Having just come off a week of treading the immeasurably deep waters concerning the impassibility of God, we’ve traded in questions about the nature of our God for questions about the relationship within our God. The water has not gotten any more shallow, and as I read the material this week, I found myself encountering the same sort of human struggle to understand what is simply not human. We are yet again resigned to speak about God in analogy, as we always will be until Christ’s return.

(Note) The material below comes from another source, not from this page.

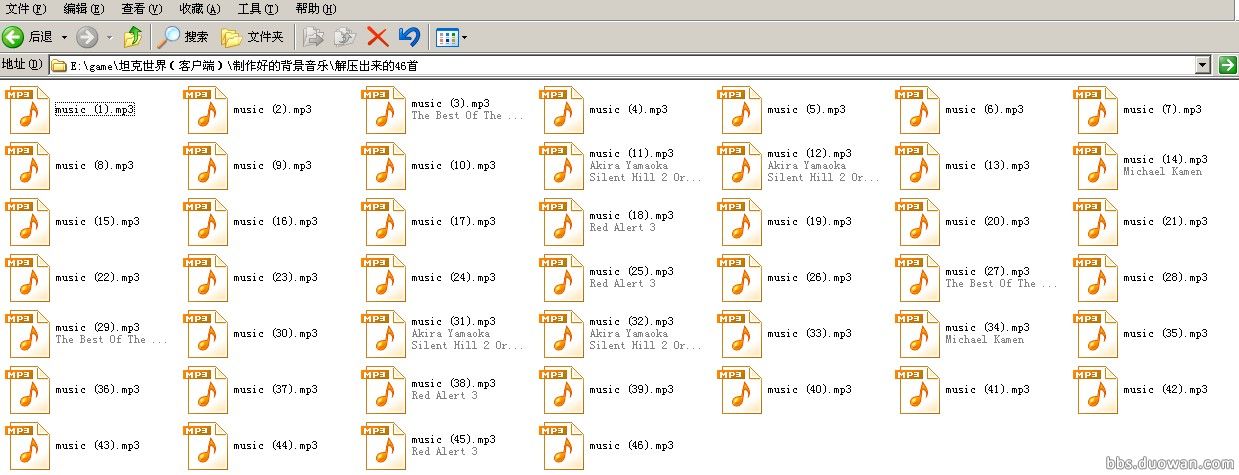
Task: Click the blue Undo arrow icon
Action: [408, 37]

The development of the doctrine of the Trinity was a crucial development for the Christianity we know today. It’s possible to surmise that, had the victors of the Arian Controversy been reversed, the path we have taken to arrive at the doctrine as we know it would have been far longer. Though the doctrinal victory came through political means, I do not think that any theology wherein Christ Jesus is less than God or the Holy Spirit suffers the same fate could withstand true biblical scrutiny.

That all being said, I do think that we can empathize with Arian’s position, because we are just as human as he was. A God who begets another would seem to naturally have dominion over it, or be of a higher substance, to use the terminology of antiquity. After all, our experience in this world tells us that our creations do not rise to be equal to us. The humanity and suffering of Christ were (and obviously still is) a problem, as the sovereignty of God is assailed by a simplistic interpretation of Christ on the cross. Lastly, we can imagine Arian’s fear that Christianity will fall into polytheism by declaring Christ as of the same substance of God as the rumblings of Trinitarian doctrine begin to circulate.

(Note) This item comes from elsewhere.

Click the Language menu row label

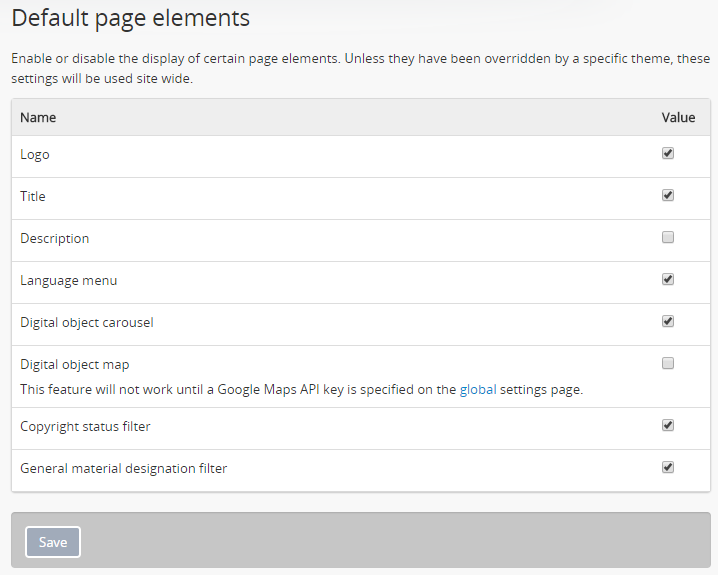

The Arian point of view, in my estimation, ultimately suffered from a need to define God by human terms. Primarily Arian seems to have thrust upon God humanity’s constraints of time and creation. Arian suggests that there existed a time before Christ existed, but this cannot be merely assumed without thrusting the constraints of time upon God. We struggle to conceive of God’s unbegotten nature, being left to merely repeat the fact as God has revealed it to us. We also cannot assume that God’s action of creation functions within the constraints of human creation, including the language of the “begotten Son.”

We are constrained by analogy at every turn with God because we simply cannot describe what we can’t understand. God is also self-constrained to analogy if He chooses for our nature to remain unchanged. This is the failings of human language, which we saw in much the same way last week with the subject of impassibility. God’s chosen means of revelation gives us what we need to have faith, which requires Him (again, if we are to remain constrained by these human bonds of reason) to leave some things visible through the mirror, dimly. (1 Cor 13:12)

The damage to Christianity caused by a Christ who is not God would be irreparable. Christ’s being God fully completes His work on the cross, as there can be no greater sacrifice given in our place. How can Christ the man be of high enough value that He can rectify the chasm between God and humanity created by our sin? There is only one who is righteous enough to bear that burden, and it Christ fully God.

As man pursues the ordering of the world and his very nature, there is a natural limit to what he can discover about his origins. Beyond him is his creator supreme, who has supplied to him vitality, intellect and ability, and the world in which he exists. But man is not capable of discovering or understanding the creator’s great mysteries alone, and so the Creator God saw it that it was good to reveal to man some of God’s nature through His inspired Word. We, therefore, undertake the task of discovering the divine nature by studying the Word that was revealed to us, and by the faculty of our reason and intellect, so that we may draw closer to Him.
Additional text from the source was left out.